Alguns críticos afirmam que o capitalismo não leva a arte a sério e certas artes, a despeito do artista, foram adotadas pela sociedade de consumo americana, pelo Gaullismo e pelo Partido Comunista. Ou seja, apesar dos intuitos que regeram sua concepção, a sociedade de consumo “processa” essa produção de igual maneira.


[a manipulação da arte pelo mundo capitalista]

Desde os anos 20 observam-se diferentes tendências de artistas, alguns a favor da integração da classe artística na indústria e outros recusando a aceitar uma perspectiva utilitária para a arte. De uma forma ou de outra, a arte está relacionada e sofre influências do meio no qual está inserido.
Por exemplo: Nos anos 60 a CIA apoiava de maneira encoberta organizações regionais como o Congresso pela Liberdade da Cultura e o expressionismo abstrato foi utilizado durante a Guerra Fria pelos EUA como vitrine para a exportação de uma imagem “aberta” do mundo livre, em contraposição ao famigerado realismo socialista soviético.

[ imperialismo cultural na américa latina]

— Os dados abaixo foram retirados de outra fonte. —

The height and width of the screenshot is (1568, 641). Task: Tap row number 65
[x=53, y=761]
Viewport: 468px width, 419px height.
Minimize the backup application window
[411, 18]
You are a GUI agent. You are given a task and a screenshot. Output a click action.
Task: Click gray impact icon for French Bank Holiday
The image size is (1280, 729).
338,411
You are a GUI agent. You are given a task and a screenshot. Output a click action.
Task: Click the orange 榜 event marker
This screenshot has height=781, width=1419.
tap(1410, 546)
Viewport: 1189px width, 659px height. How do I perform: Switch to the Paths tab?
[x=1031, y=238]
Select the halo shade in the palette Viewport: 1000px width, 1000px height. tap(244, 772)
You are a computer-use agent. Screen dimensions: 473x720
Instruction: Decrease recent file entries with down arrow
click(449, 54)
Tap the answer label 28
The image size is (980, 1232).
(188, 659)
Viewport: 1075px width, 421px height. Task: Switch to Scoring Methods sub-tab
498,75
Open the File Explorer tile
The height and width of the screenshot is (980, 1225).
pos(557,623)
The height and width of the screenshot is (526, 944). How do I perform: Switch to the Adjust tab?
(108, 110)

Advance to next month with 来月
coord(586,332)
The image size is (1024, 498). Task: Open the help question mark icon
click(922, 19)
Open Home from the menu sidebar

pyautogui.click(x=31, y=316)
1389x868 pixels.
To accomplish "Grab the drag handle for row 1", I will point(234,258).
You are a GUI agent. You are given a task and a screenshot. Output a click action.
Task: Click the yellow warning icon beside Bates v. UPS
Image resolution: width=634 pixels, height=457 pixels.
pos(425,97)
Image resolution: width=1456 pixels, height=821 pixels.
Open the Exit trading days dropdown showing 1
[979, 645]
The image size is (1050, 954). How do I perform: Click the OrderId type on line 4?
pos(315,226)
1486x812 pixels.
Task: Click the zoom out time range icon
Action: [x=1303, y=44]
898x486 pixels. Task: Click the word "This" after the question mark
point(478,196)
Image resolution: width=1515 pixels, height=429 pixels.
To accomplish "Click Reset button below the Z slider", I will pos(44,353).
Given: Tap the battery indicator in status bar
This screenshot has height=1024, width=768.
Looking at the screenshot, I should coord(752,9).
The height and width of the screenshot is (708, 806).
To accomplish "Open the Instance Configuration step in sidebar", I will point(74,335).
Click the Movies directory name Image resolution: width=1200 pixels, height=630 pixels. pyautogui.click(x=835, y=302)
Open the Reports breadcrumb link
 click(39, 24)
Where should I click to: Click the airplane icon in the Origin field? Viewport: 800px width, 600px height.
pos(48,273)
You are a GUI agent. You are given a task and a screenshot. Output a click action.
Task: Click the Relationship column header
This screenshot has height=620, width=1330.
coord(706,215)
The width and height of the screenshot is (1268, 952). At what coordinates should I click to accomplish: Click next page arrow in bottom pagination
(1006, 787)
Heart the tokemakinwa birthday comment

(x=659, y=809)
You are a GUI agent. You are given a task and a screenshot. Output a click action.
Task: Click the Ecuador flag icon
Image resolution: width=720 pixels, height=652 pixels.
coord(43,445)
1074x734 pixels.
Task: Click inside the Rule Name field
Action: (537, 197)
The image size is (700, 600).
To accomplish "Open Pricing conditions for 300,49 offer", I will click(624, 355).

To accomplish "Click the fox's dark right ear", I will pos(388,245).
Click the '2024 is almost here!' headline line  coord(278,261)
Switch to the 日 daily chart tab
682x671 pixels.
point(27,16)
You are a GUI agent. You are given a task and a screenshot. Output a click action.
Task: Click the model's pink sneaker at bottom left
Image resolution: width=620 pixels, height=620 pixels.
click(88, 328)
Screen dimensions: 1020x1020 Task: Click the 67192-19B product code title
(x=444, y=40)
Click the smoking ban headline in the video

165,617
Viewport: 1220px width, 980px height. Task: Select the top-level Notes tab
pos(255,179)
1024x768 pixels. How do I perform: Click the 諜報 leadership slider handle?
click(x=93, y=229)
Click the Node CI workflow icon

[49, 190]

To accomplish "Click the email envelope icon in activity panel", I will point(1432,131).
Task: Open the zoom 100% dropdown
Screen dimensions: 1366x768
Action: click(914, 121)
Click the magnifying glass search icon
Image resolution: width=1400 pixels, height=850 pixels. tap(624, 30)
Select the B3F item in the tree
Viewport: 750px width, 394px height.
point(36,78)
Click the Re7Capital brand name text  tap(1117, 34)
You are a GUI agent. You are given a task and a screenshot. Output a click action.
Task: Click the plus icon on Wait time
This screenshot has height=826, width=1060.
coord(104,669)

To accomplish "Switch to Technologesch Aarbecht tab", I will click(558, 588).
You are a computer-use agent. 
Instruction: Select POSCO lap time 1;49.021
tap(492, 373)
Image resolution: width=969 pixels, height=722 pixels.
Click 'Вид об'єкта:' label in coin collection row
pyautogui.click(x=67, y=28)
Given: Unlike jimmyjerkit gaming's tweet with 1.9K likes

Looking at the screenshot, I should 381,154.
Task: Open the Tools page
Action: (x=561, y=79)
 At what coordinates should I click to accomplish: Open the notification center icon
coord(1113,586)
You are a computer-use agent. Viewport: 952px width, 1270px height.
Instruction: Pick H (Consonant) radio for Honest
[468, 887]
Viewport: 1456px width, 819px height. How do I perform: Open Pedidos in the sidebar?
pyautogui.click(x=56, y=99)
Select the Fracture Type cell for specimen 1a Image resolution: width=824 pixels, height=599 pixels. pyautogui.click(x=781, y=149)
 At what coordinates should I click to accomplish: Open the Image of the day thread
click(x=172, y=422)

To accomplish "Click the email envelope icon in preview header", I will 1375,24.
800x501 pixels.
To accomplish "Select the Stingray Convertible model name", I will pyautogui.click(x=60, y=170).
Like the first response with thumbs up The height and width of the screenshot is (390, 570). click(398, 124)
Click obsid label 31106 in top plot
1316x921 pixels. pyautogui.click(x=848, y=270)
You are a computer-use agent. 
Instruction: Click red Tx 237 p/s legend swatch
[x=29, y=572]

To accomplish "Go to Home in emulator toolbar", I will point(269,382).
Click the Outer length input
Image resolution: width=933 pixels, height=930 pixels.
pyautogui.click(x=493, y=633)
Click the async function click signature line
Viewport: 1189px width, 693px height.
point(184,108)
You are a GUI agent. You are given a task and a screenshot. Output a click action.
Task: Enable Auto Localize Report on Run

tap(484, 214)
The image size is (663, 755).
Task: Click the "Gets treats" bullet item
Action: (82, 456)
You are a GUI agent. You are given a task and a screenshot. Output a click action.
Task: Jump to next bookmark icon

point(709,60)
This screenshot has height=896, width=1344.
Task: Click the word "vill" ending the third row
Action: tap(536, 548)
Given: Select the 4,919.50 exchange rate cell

Este processo está ligado também às multinacionais, que colocavam materiais novos à disposição dos artistas experimentais e vanguardistas, e sob o patrocínio do MOMA (Museu de Arte Moderna de Nova York, instituição dominada pelos Rockefeller) patrocinava exposições e certames artísticos em toda América Latina (uma espécie de “imperialismo cultural” que, atuando no inconsciente coletivo alheio, buscava atrair de volta o “respeito” desta região após a revolução cubana) .
“O lucro que os EUA recebiam é claro que não redundava em dólares, mas numa moeda mais sutil, que consiste na modificação da consciência, a infiltração cultural, o desvio de uma arte orientada socialmente, nacionalista e objetiva (representada pelo realismo social) para uma arte de orientação formalista ou abstrata que agradava somente a um número limitado de intelectuais ”.
Mesmo no Brasil, a produção cinematográfica dependia por um lado de políticas estatais nacionalistas e, de outro, da importação de técnicas, equipamentos e da exportação de suas obras, estando assim o artista ligado, querendo ou não, a uma indústria de bens culturais.

[conivência dos artistas]

Para Aracy de Amaral, muitas vezes esta apropriação da arte pelo sistema acontece com a conivência dos artistas por seu “neutralismo”, recusando-se a reconhecer ou aceitar seu papel de produtores de bens de consumo. Ou seja, a despeito da intencionalidade ou não, explícita pelo produtor, a obra de arte é freqüentemente manipulada politicamente em seus estágios de circulação (galerias, bienais, salões) e consumo .

[engajamento dos artistas na america latina]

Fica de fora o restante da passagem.